Bahkan, perusahaan nasional sekelas PT Timah, menurut Indra, belum menerapkan prinsip rehabilitasi lingkungan laut yang memadai. ”Yang baru dilakukan sebatas menaruh rumpon, lalu dibiarkan begitu saja. Tidak ada kelanjutannya. Padahal, itu tidak cukup untuk merehabilitasi ekosistem laut,” tutur Indra Ambalika.

Sejumlah nelayan mengakui, sekarang makin sulit menangkap ikan di pesisir. ”Ikan kembung sudah sulit didapat. Kayu untuk bagan juga sulit didapat,” kata Udin (30), nelayan di Desa Pala, Jebus, Bangka Barat.

Itu sebabnya, banyak nelayan banting setir menjadi penambang timah ilegal dengan menggunakan bagan terapung yang biasa disebut tambang inkonvensional (TI) apung.

Sulit diatasi

Kepala Badan Lingkungan Hidup Daerah Provinsi Bangka Belitung Amrullah Harun mengakui, kerusakan lingkungan di Kepulauan Bangka Belitung, termasuk di laut, kini sudah sangat memprihatinkan, terutama sejak masa otonomi daerah. Namun, kasus ini tidak mudah diatasi.

”Pemerintah berada dalam posisi dilematis. Jika aktivitas pertambangan ilegal ditertibkan, pemerintah akan ramai-ramai didemo masyarakat yang telanjur menggantungkan hidupnya pada penambangan timah inkonvensional. Namun, jika terus dibiarkan, lingkungan akan bertambah rusak,” ujar Amrullah.

Sekretaris Perusahaan PT Timah Abrun Abubakar mengakui, penambangan timah selama sekitar 10 tahun terakhir bertambah marak. Kondisi itu dipicu hadirnya sejumlah pengumpul ilegal yang menawarkan harga timah yang lebih tinggi dari yang diberlakukan PT Timah kepada penambang rakyat. Perbedaan harga minimal Rp 5.000 per kilogram.

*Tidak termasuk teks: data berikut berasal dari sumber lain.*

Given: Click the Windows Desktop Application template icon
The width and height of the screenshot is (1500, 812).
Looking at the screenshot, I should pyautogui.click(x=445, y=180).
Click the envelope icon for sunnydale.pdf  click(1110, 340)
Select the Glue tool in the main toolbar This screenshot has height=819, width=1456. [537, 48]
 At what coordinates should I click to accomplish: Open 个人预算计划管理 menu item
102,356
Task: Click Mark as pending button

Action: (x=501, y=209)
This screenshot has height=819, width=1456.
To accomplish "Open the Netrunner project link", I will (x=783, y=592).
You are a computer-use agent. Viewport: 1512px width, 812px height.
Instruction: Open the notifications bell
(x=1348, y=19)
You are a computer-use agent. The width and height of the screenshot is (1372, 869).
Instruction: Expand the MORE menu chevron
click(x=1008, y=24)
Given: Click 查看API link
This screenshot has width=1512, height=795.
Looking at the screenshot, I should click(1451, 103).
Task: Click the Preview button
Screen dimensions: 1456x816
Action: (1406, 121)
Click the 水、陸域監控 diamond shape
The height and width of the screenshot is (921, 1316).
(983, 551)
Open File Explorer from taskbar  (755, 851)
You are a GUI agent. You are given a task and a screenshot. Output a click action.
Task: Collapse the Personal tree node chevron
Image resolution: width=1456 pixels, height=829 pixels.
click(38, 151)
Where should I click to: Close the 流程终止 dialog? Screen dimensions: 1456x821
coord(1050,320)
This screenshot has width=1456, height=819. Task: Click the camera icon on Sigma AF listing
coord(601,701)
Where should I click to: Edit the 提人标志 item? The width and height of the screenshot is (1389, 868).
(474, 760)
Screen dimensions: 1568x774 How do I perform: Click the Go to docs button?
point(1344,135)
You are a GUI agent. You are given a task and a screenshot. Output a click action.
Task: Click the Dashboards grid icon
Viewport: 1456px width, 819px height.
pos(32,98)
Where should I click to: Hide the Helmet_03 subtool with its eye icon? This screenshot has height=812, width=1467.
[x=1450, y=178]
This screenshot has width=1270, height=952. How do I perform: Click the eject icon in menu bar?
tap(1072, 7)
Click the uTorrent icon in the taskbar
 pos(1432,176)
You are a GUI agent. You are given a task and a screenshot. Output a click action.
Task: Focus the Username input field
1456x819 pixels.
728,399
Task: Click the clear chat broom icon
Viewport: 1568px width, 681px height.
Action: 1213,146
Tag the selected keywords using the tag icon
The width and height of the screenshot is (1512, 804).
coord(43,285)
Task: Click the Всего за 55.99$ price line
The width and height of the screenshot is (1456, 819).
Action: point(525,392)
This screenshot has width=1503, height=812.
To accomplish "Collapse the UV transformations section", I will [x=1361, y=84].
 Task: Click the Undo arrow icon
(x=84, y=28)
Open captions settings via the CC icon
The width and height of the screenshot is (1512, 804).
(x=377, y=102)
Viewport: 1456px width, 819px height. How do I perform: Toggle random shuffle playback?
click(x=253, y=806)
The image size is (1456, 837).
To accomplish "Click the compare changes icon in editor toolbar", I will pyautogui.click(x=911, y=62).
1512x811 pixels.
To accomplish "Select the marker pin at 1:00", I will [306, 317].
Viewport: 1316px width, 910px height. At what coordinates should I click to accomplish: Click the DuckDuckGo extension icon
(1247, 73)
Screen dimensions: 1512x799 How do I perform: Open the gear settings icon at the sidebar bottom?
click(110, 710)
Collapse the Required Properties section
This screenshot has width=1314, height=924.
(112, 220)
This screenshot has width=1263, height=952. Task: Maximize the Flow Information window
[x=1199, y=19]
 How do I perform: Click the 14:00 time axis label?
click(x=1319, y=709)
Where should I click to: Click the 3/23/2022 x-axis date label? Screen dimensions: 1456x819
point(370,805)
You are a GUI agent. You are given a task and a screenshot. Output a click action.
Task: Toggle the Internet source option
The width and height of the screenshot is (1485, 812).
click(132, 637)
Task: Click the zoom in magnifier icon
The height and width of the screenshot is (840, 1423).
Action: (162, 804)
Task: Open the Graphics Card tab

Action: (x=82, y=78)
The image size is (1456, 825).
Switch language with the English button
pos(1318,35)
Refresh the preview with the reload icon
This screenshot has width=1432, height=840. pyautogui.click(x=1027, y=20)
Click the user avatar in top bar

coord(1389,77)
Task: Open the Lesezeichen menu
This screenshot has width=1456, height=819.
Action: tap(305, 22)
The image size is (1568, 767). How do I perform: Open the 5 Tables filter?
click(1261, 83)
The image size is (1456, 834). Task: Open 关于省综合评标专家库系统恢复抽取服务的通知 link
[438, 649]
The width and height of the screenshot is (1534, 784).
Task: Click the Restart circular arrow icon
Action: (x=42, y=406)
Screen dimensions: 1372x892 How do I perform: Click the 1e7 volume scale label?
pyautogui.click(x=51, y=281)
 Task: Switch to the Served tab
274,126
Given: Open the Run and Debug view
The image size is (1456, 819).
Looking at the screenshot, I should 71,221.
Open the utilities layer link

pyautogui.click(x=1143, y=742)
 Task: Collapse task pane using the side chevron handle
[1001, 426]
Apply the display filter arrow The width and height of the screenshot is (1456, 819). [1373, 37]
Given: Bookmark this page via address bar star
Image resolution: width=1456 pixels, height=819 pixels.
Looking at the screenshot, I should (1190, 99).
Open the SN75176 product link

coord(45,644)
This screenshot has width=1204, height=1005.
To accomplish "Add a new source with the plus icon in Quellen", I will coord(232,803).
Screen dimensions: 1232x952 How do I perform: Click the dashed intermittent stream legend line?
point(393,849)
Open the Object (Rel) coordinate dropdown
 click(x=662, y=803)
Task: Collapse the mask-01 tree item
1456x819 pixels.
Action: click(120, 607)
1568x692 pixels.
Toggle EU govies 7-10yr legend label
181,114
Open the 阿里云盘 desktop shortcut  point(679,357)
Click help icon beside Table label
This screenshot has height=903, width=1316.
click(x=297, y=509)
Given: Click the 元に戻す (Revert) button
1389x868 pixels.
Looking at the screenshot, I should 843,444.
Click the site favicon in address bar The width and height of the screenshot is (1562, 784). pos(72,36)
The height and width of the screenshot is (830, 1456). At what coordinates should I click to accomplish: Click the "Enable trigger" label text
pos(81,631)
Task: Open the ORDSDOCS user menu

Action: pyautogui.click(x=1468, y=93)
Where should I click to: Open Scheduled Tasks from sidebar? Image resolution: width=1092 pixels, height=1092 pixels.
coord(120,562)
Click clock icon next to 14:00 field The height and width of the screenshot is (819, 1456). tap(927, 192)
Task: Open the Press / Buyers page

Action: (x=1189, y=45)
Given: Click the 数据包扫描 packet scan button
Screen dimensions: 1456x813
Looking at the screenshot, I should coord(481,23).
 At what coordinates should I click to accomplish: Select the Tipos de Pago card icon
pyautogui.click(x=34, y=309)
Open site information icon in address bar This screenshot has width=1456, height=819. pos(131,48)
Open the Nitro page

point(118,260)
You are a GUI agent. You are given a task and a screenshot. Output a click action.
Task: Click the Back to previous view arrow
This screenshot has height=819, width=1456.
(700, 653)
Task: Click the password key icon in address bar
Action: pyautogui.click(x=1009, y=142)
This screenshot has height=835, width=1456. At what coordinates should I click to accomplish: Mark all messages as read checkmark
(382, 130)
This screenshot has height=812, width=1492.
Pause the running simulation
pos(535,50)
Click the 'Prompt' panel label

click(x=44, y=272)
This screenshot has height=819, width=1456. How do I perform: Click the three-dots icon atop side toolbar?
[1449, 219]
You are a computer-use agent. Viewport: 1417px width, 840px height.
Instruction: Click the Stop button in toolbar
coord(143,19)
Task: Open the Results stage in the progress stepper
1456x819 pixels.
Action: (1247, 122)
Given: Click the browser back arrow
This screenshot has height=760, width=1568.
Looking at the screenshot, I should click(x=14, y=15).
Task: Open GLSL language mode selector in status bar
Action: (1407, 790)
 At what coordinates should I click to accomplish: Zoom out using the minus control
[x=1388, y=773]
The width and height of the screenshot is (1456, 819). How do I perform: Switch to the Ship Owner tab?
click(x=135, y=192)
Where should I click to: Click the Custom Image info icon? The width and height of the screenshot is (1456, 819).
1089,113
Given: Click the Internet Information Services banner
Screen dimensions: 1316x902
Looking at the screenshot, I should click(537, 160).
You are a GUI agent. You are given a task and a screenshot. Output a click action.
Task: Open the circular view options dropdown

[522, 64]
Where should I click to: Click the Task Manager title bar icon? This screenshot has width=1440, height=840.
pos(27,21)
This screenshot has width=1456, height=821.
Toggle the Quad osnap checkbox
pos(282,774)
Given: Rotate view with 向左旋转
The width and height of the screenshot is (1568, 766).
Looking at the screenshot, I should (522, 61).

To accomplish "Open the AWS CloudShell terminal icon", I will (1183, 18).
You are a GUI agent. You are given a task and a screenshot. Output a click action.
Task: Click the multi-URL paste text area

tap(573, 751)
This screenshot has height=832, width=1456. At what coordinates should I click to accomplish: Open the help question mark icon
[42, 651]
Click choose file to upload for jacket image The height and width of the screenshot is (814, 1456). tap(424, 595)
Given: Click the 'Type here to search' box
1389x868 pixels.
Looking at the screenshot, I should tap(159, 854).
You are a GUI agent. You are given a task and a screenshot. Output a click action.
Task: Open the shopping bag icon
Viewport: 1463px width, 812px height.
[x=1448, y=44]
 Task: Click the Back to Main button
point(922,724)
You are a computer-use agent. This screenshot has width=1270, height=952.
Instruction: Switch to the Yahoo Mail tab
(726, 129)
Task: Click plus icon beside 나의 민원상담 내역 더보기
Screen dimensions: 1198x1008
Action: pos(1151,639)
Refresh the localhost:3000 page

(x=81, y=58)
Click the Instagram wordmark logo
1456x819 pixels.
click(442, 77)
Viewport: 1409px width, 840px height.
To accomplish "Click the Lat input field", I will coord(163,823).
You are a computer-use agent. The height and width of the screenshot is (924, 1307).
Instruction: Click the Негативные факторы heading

PT Timah, menurut Abrun, tidak bisa menyesuaikan harga yang diberlakukan pengumpul swasta karena badan usaha milik negara tersebut berkewajiban membayar royalti kepada negara sebesar Rp 5 juta per ton. Royalti itu terkait antara lain iuran kuasa pertambangan, pajak bumi dan bangunan pertambangan, serta pajak air bawah tanah.

Tingginya harga yang ditawarkan pengumpul swasta membuat warga setempat meningkatkan penambangan timah. Warga yang menjadi mitra kerja PT Timah pun menambang hingga di luar lokasi yang diizinkan. ”Implikasinya, laju kerusakan lingkungan semakin cepat dan parah dibanding sebelum reformasi,” kata Abrun

Tentang penambangan yang dilakukan PT Timah di laut, Abrun mengaku kegiatan tersebut atas dasar izin kuasa pertambangan yang mereka miliki. ”PT Timah memiliki kuasa pertambangan di laut seluas 143.136 hektar,” ujar Abrun.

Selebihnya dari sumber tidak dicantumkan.